Las Vegas Sun

April 23, 2024

Mental hospital foes line up

A proposed $32 million state mental hospital is drawing fire from neighbors who say that while they agree a new hospital is needed, they say the hospital should be larger and be built on the outskirts of the city.

The Las Vegas Planning Commission is scheduled to consider the proposed 190-bed hospital for the northwest corner of Oakey and Jones boulevards on Thursday. The City Council is expected to vote on the proposal on March 17.

Opponents say they plan to be at both meetings expressing their belief that an expansion of the Community College of Southern Nevada would be a better use of the land and that moving the hospital out of the neighborhood would improve the image of the area that has been home to an existing state mental hospital for about 30 years.

They also argue that the proposed replacement hospital won't fulfill the needs of the region, and instead the state should build a larger hospital on the edge of the metropolitan area.

Las Vegas City Councilwoman Janet Moncrief said Monday she hasn't decided whether she will support the new hospital, which would be in her ward. But Moncrief said she hopes state officials ultimately decide to build a new and larger mental hospital on Bureau of Land Management property.

Moncrief said that according to a state report, Nevada will need another 511 inpatient psychiatric beds.

"But we're going to spend $32 million for 40 more beds? It looks like a Band-Aid on a very large wound," Moncrief said. "My concern is looking at the big picture."

Jonna Triggs, director of Southern Nevada Adult Mental Health Services, which oversees the psychiatric hospital, said the proposed hospital will be big enough to address the shortage of inpatient beds now.

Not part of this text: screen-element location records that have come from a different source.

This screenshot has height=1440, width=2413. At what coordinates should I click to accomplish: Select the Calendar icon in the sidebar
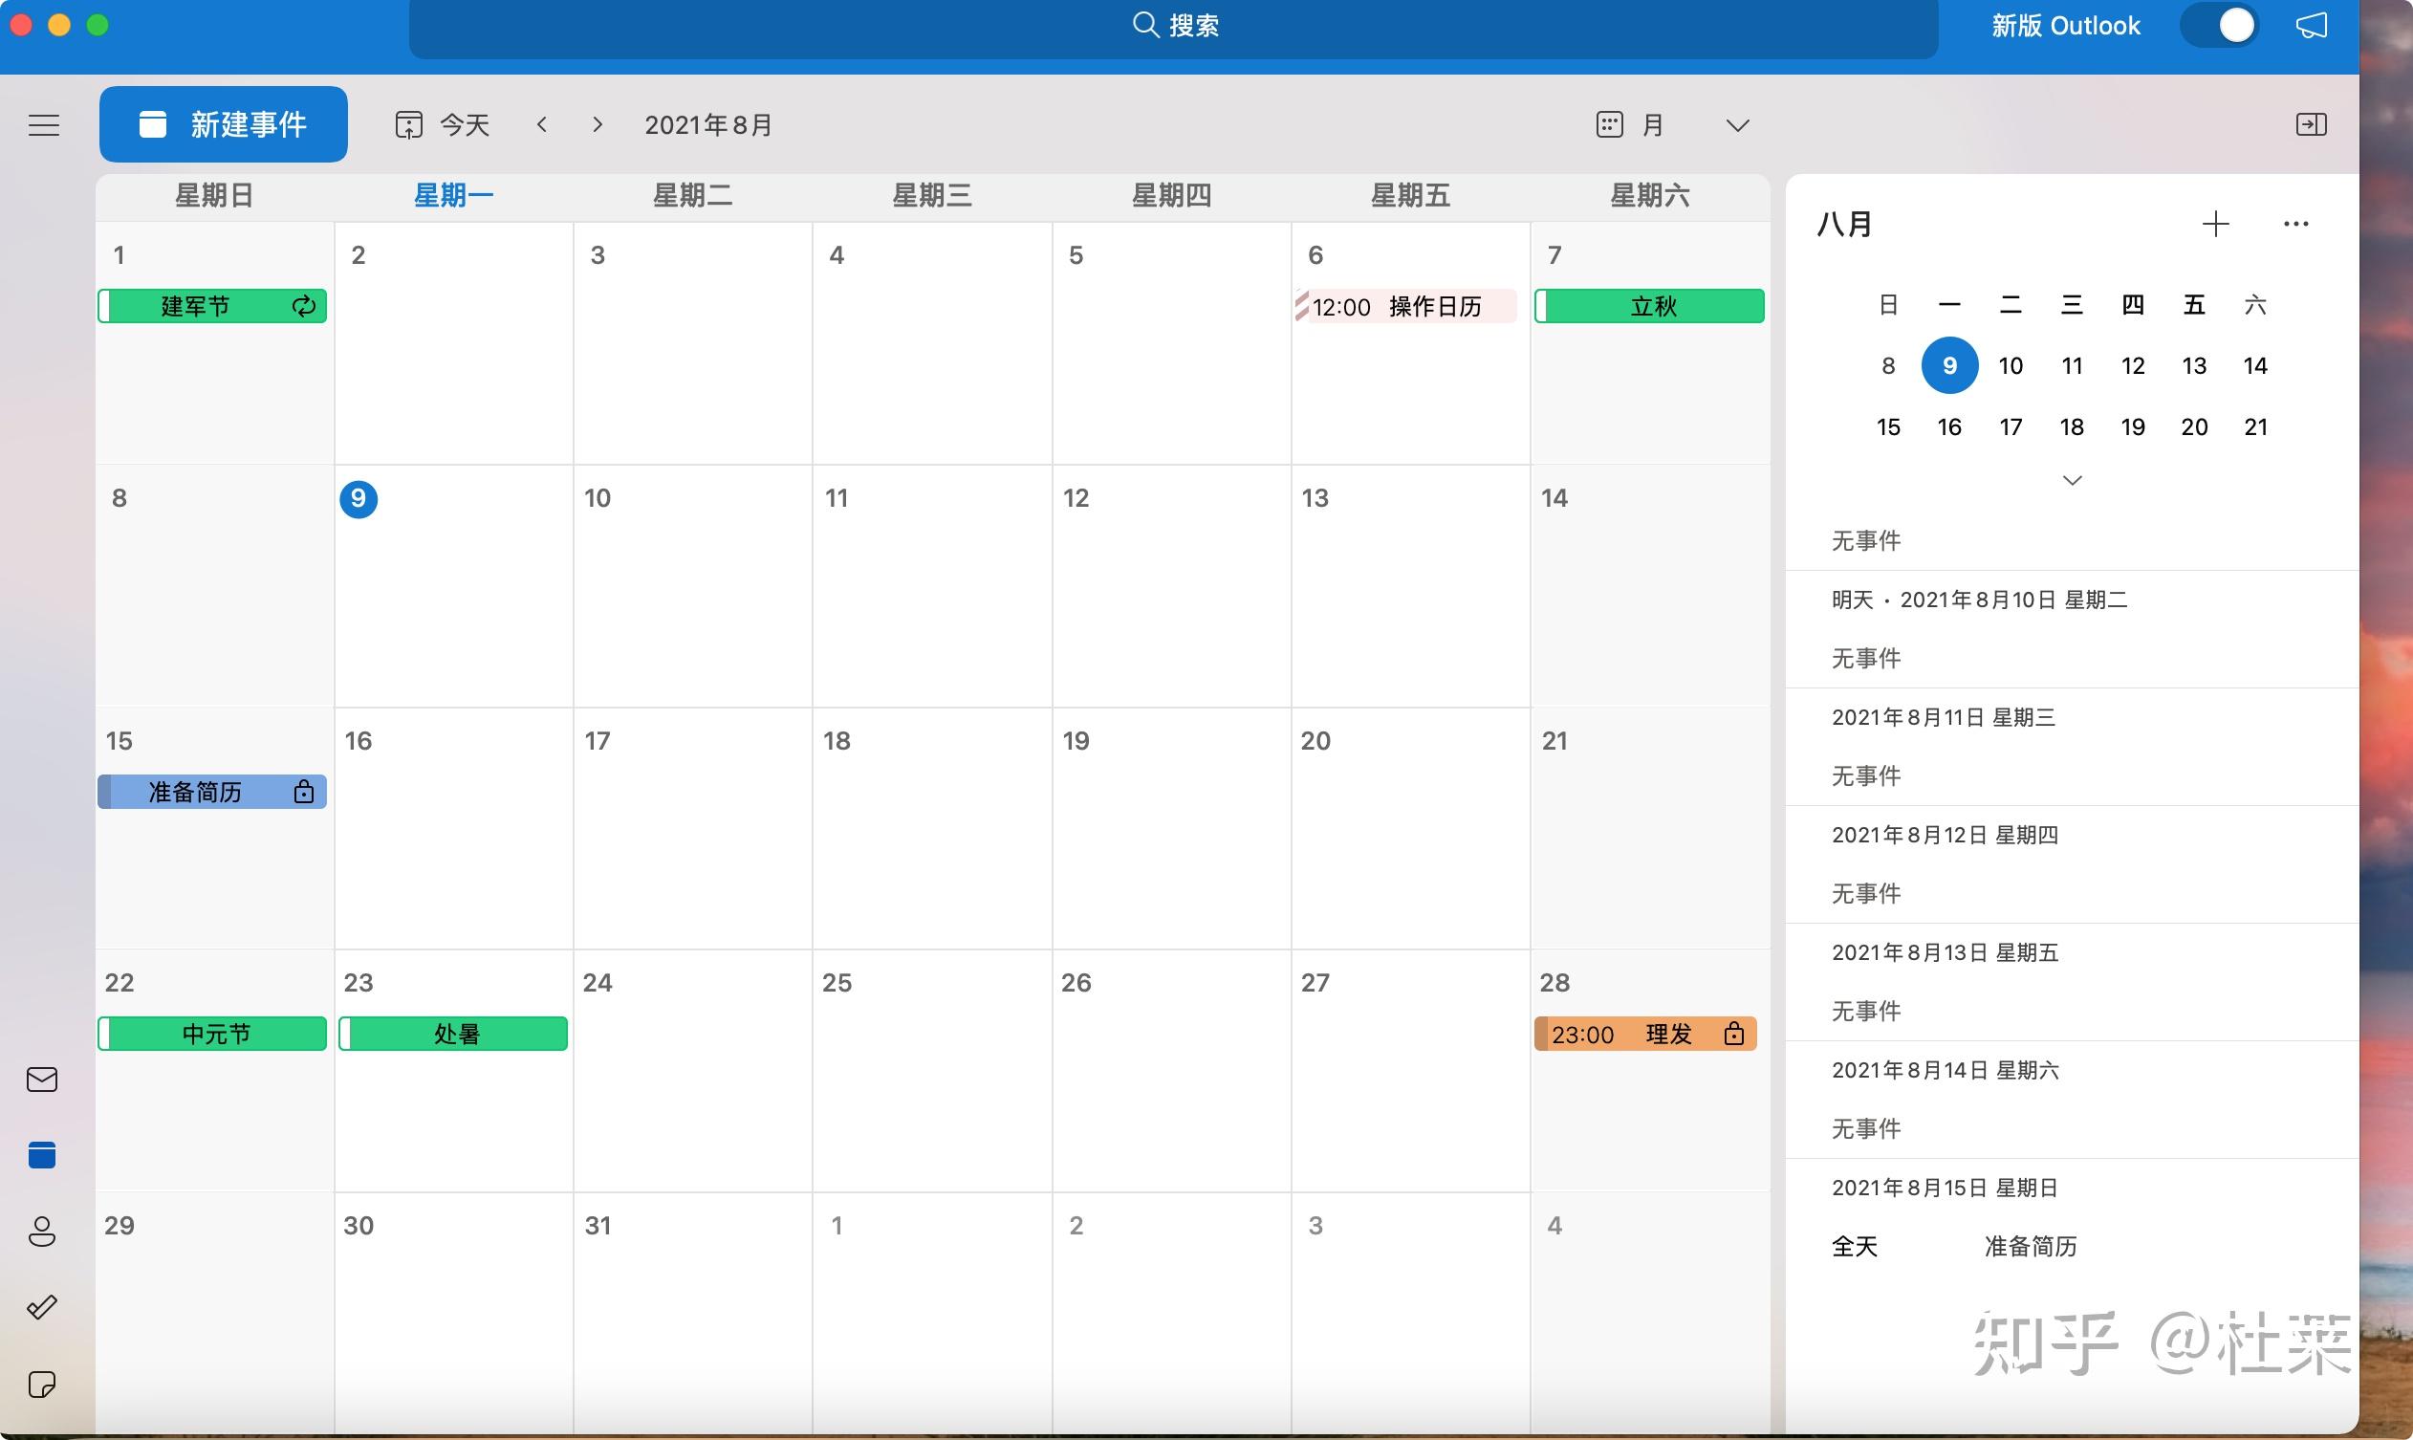click(x=43, y=1155)
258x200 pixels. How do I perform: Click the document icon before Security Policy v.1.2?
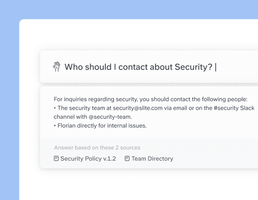point(56,158)
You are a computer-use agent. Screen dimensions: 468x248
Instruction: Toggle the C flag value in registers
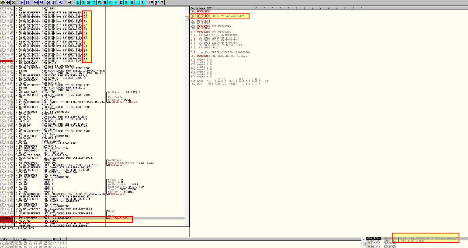coord(195,36)
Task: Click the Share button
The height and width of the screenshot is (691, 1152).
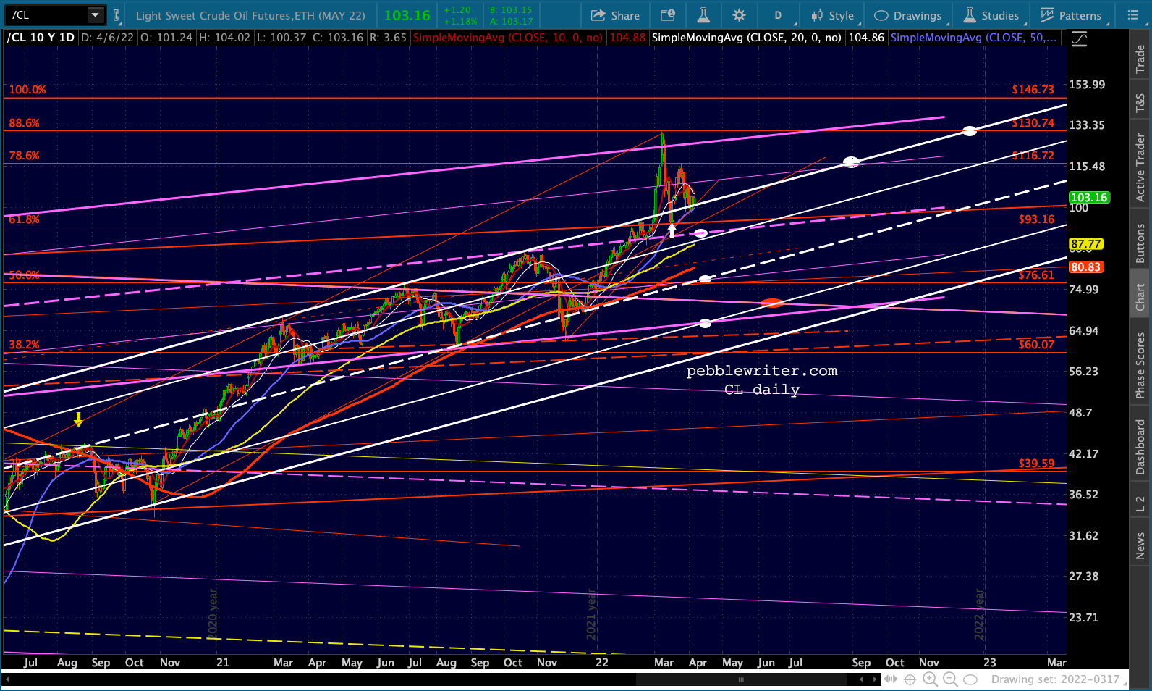Action: (615, 15)
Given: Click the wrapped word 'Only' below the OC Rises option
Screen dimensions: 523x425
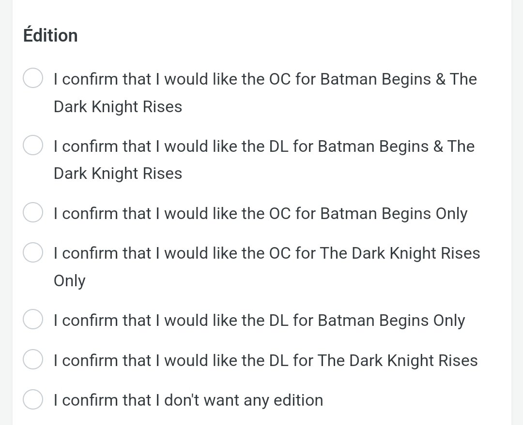Looking at the screenshot, I should (x=69, y=281).
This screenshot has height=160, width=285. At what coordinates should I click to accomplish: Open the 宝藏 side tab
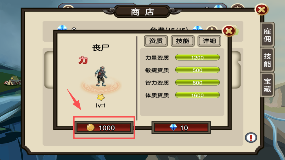pyautogui.click(x=267, y=85)
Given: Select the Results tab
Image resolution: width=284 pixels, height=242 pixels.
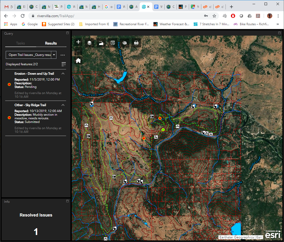Looking at the screenshot, I should [51, 43].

Triggs said the estimate of 511 beds is what Nevada would need to match the national average of 33 beds for the mentally ill per 100,000 population. Nevada now has 4.5 beds per 100,000 population, but many of the beds in other states lie empty as the trend in treating the mentally ill moves away from institutions, she said.

"What we're concentrating on doing is integrating people back into the community," she said. "The days of building those huge, antiquated, 500-bed hospitals are gone. What we need is enough capacity to quickly stabilize that population and quickly discharge them into other services."

Most of the treatment of the mentally ill now is done in outpatient settings, Triggs said. The average length of stay in the current hospital is 17 days, she said.

"We don't want a huge hospital on the edge of town that no family members can visit," Triggs said.

The current hospital, which would be replaced, has 103 beds, and the proposed hospital is projected to open in January 2006 with 150 beds, and then add another 40 beds later.

"We believe 190 beds combined with our outpatient services is going to be sufficient," Triggs said.

"If we have a hospital of 190 beds and expanded community services, we should be fine," she said. "This is just one piece of the service."

She said typically 35 to 40 people are waiting in area emergency rooms for a bed to open up at the mental hospital on West Charleston Boulevard.

The waiting list reached 71 last Sept. 1 and 70 people on Jan. 26, she said.

Some neighbors opposed to the proposed hospital echoed Moncrief's concerns.

Sue Brna, a board member with the Desert Inn Homeowners Association, said the new hospital appears to be a waste of money.

"They need 511 beds and they're spending all that money on 40 more beds," Brna said. "It's our money as taxpayers and we need to make sure it's done right."

The Desert Inn Homeowners Association is one of six neighborhood groups around the hospital site that have joined to try to defeat the proposed hospital.

Combined, the groups, which are acting under the name Sensible Citizens Against Local Prison, have garnered about 400 signatures on a petition opposing the new hospital, Brna said.

Some opponents are calling it a prison because the hospital would be a locked facility where patients would not be free to leave, like the existing state psychiatric hospital just a few hundred yards from the site of the proposed hospital.

The group also hopes to have a strong presence at the upcoming city meetings.

The hospital treats patients who either voluntarily commit themselves or who are involuntarily committed because authorities or doctors believe they pose a danger to either themselves or others. People involuntarily committed are first brought to an emergency room to make sure a medical condition, such as low blood sugar, is not the cause of their unusual behavior.

The hospital does not house the criminally insane, and neither would the new hospital, Triggs said.

"The criminally insane have never come here and won't," she said.

Triggs said a decision has not been made regarding the future use of the existing hospital once the new hospital opens, although it could become an inpatient clinic for those with Alzheimer's disease.

State Sen. Barbara Cegavske, R-Las Vegas, whose district includes the hospital, worked to have the new hospital built near Alta Drive and Martin Luther King Boulevard, which she said would put it closer to the highway and other hospitals. However, Cegavske wasn't able to achieve that goal.

Cegavske said that she expects the state will ultimately get its way in this case, despite objections from her and neighbors.

Moncrief said there's a question about whether the state could move forward with its plans even if the City Council objects, because it is state-owned land.

Triggs said that if the council voted down the hospital, the state would appeal that decision in court.